Sur le plan sportif, l’entraîneur actuel Tom Saintfiet cristallise les critiques. Son approche tactique jugée frileuse, ses compositions incohérentes et son incapacité à exploiter le riche potentiel de l’effectif malien ont conduit à une élimination prévisible. Sa nomination, perçue comme une erreur stratégique, illustre les dérives d’une fédération déconnectée des réalités du terrain. À sa place, une démission immédiate serait un acte de responsabilité, ouvrant la voie à un staff compétent capable de reconstruire une identité de jeu cohérente et ambitieuse.
Il est essentiel de rappeler que les difficultés actuelles ne sont pas imputables à tous les anciens sélectionneurs. L’exemple d’Éric Sékou Chelle, ancien international et entraîneur de l’équipe nationale, en témoigne. Contrairement aux accusations portées par la fédération, il n’était pas le problème de l’équipe. Sa gestion, bien que perfectible, respectait davantage l’identité du football malien et la qualité de ses joueurs. Le discrédit jeté sur son passage relève davantage d’une stratégie de diversion que d’une analyse objective.

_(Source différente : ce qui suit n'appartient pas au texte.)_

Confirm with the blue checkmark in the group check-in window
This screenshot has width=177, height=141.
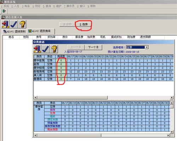(x=14, y=24)
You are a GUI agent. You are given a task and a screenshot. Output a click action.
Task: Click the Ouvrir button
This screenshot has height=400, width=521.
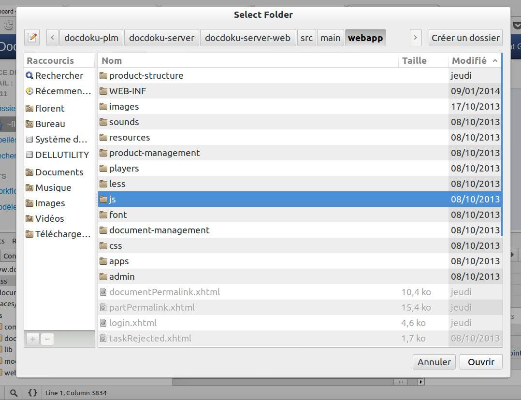coord(481,362)
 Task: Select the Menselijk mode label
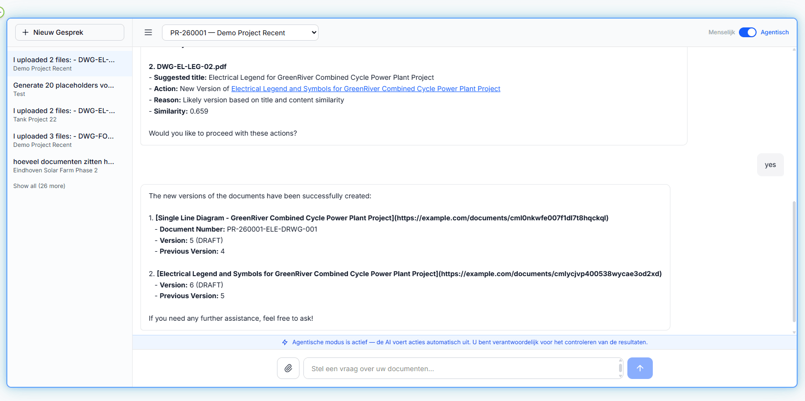point(722,32)
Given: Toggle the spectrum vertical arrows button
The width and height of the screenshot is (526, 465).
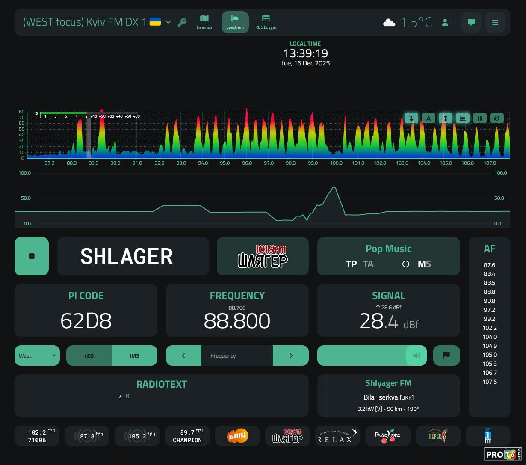Looking at the screenshot, I should [x=445, y=118].
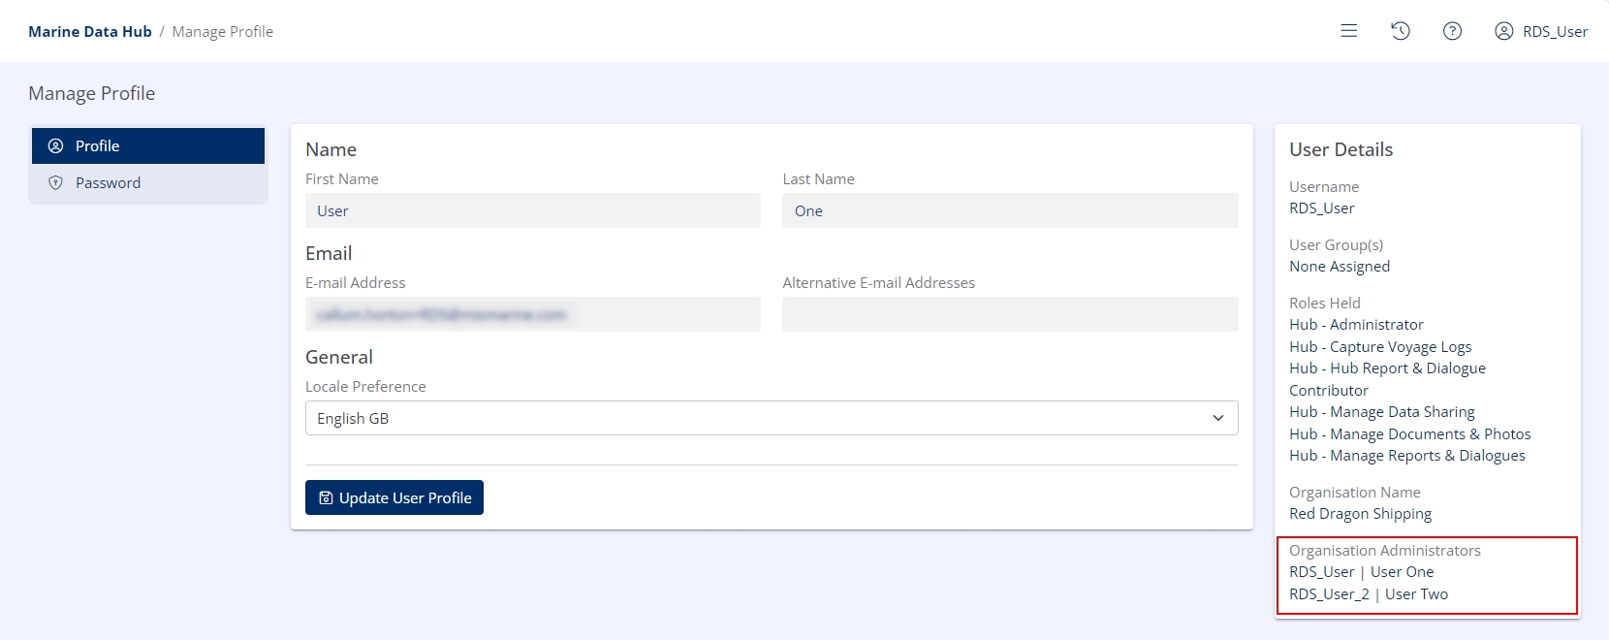Open the hamburger menu icon
This screenshot has width=1609, height=640.
(x=1348, y=31)
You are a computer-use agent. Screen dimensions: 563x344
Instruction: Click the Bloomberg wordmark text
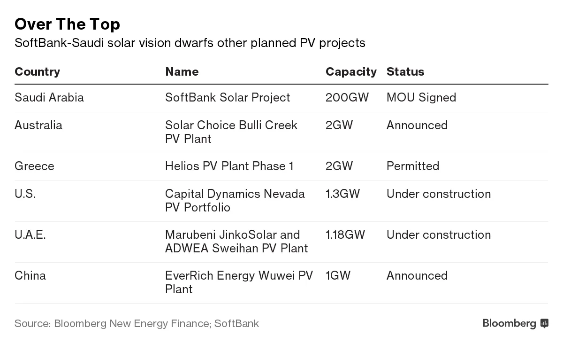[x=509, y=323]
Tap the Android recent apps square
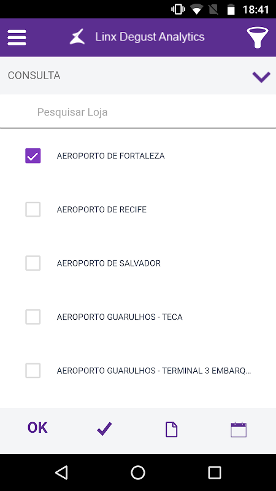276x491 pixels. click(215, 472)
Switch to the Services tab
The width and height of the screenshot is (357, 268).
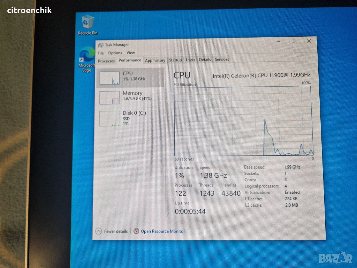click(222, 59)
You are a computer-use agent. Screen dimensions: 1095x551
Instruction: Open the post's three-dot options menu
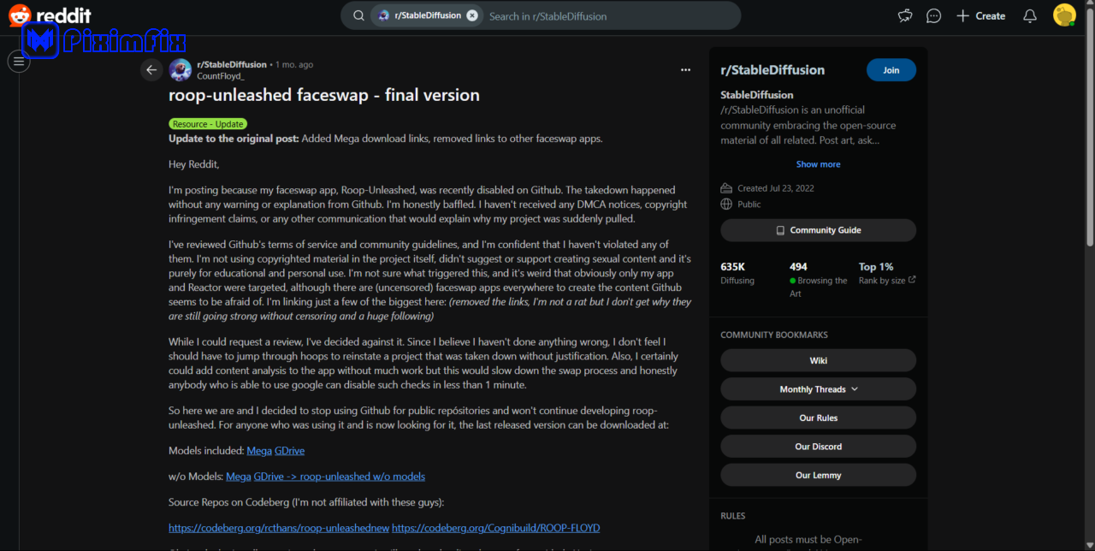(685, 70)
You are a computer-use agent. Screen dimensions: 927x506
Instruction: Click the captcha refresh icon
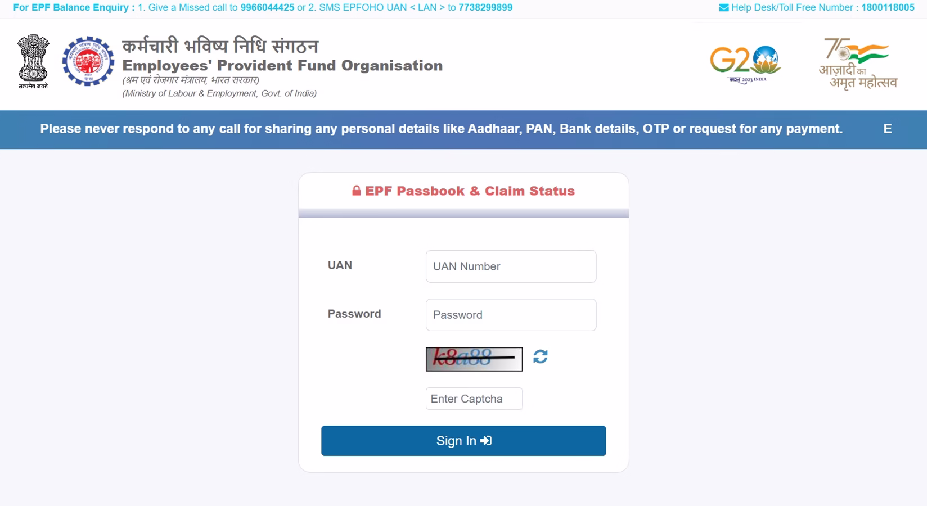pos(540,358)
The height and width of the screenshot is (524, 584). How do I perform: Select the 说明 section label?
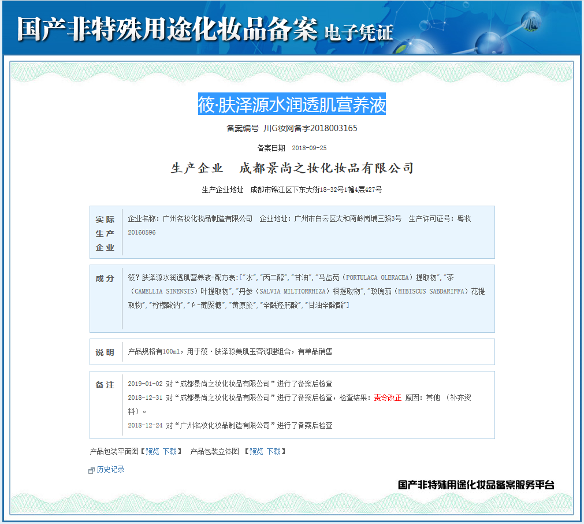(x=103, y=351)
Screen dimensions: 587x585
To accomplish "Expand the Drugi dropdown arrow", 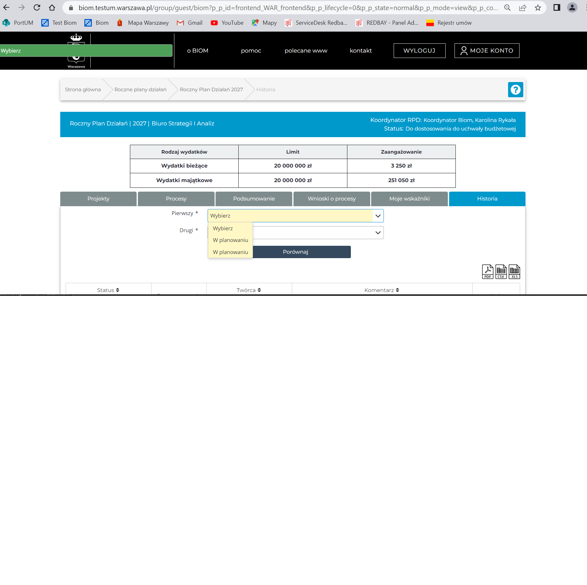I will click(x=378, y=233).
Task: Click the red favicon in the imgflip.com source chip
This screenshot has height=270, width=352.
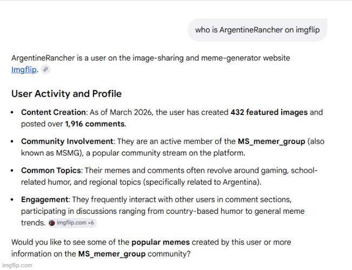Action: (51, 222)
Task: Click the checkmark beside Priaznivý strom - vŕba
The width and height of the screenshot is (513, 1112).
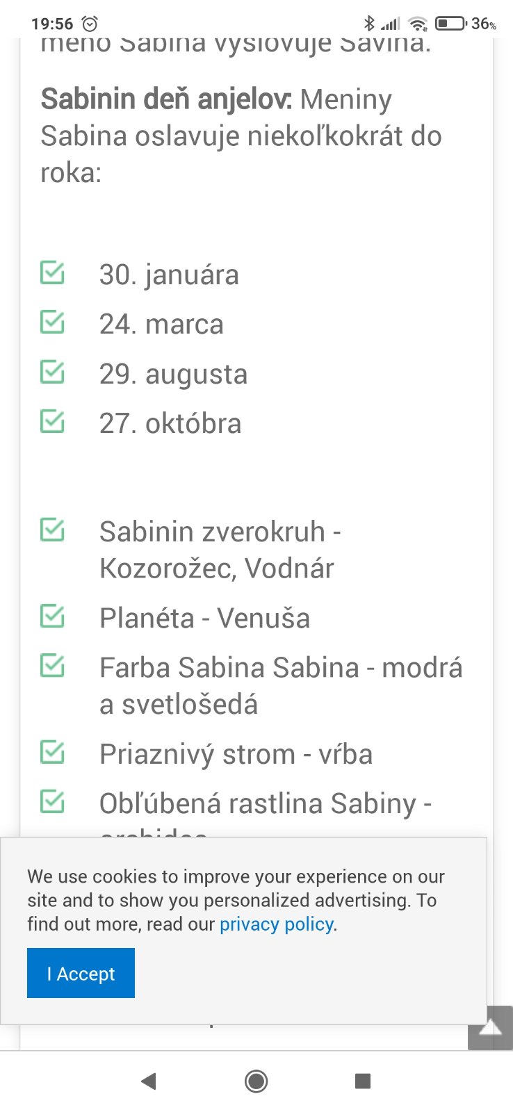Action: click(52, 752)
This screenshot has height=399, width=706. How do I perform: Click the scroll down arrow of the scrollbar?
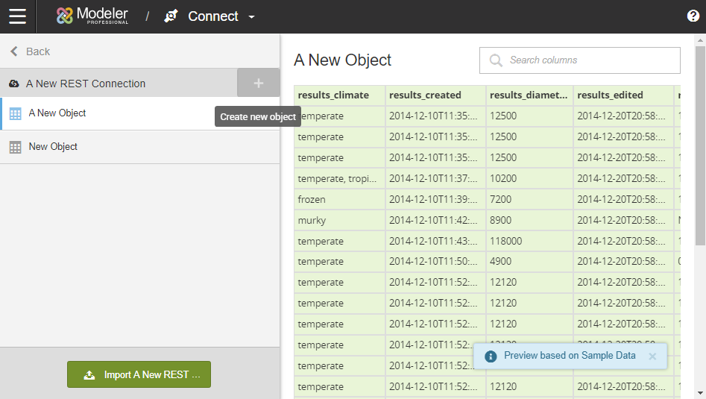point(700,392)
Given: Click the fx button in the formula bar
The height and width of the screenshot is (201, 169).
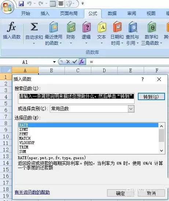Looking at the screenshot, I should (82, 62).
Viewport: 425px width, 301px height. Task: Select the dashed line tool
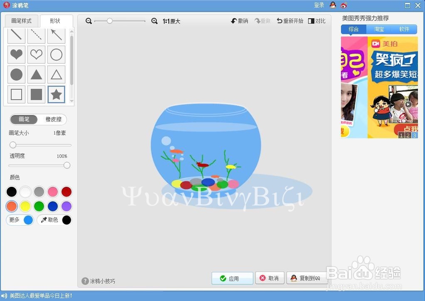[36, 35]
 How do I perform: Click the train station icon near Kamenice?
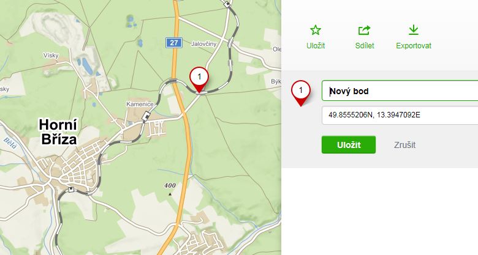[146, 114]
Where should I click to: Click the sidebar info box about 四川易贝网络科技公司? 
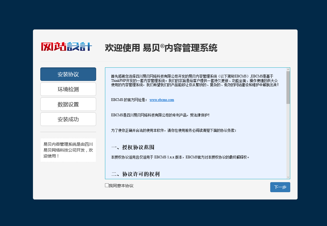68,150
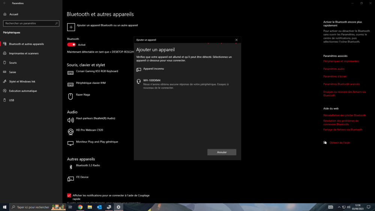Image resolution: width=375 pixels, height=211 pixels.
Task: Select the WH-1000XM4 headphones in the dialog
Action: (152, 80)
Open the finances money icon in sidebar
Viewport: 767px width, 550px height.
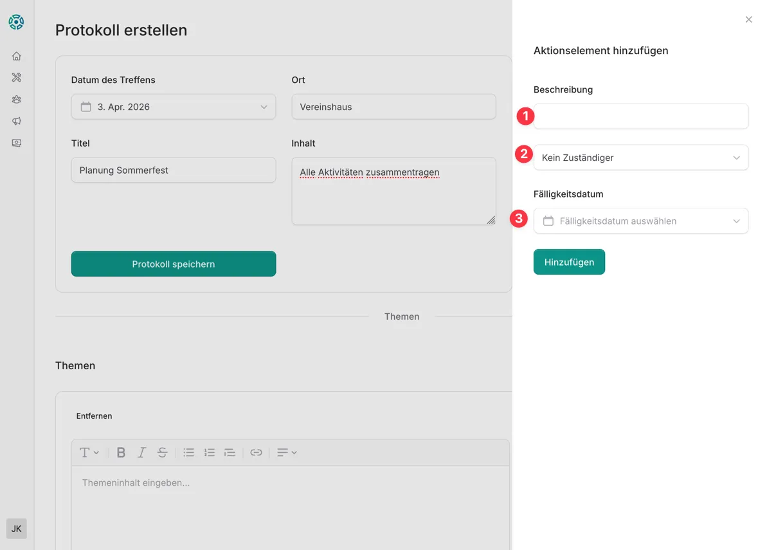17,143
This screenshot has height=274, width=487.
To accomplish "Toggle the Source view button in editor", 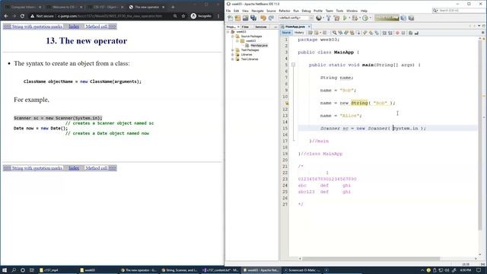I will coord(286,33).
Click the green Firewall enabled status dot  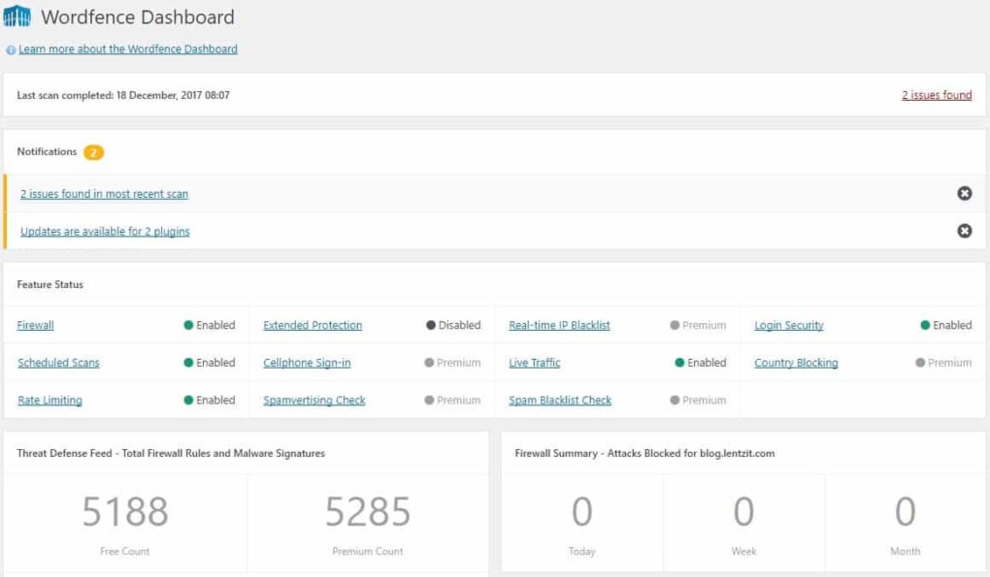188,326
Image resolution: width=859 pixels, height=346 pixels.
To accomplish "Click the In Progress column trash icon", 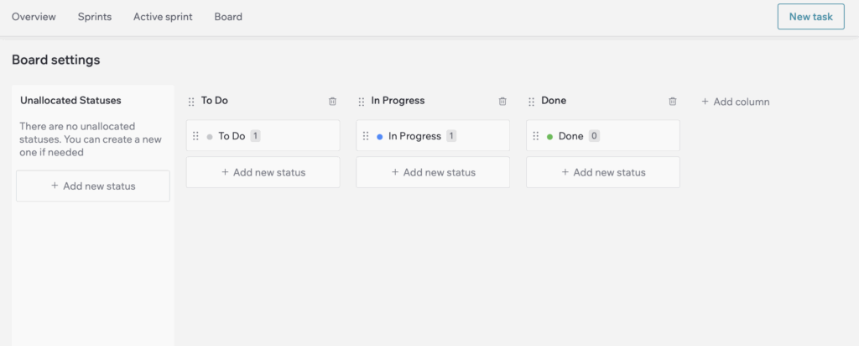I will click(502, 102).
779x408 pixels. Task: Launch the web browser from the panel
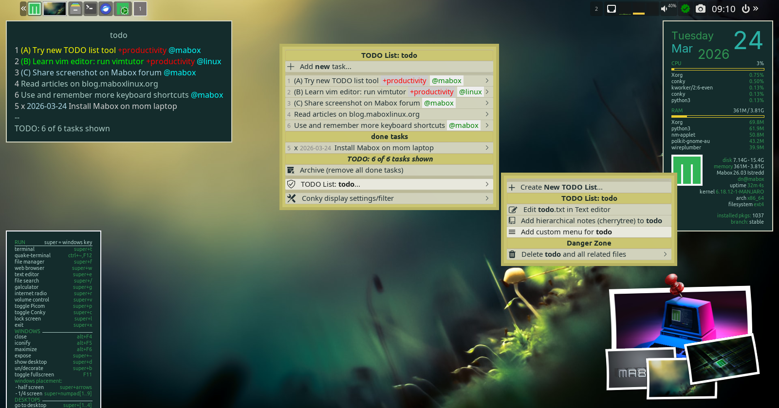click(x=106, y=9)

Les joueurs, disciplinés et courageux, ont montré qu’ils pouvaient défendre dignement les couleurs nationales. Leur engagement sur le terrain mérite le respect du peuple malien. Certains ont joué avec trop de cœur, mais cette passion laisse entrevoir des lendemains meilleurs. Le Mali dispose d’une génération talentueuse, capable de rivaliser avec les meilleures équipes du continent. La priorité désormais est de reconstruire une identité footballistique solide, avec un staff compétent et un projet à long terme.
Le temps est venu de prendre un véritable virage. Dissoudre la fédération actuelle, confier la gestion à des anciens internationaux et bâtir un projet national ambitieux sont des étapes incontournables. Le football malien ne peut plus se complaire dans la médiocrité et les promesses non tenues. Il doit se reconstruire sur des bases solides, en s’appuyant sur ses talents et en respectant son identité. C’est à ce prix que le Mali pourra retrouver sa place sur la scène africaine et offrir au peuple les victoires attendues.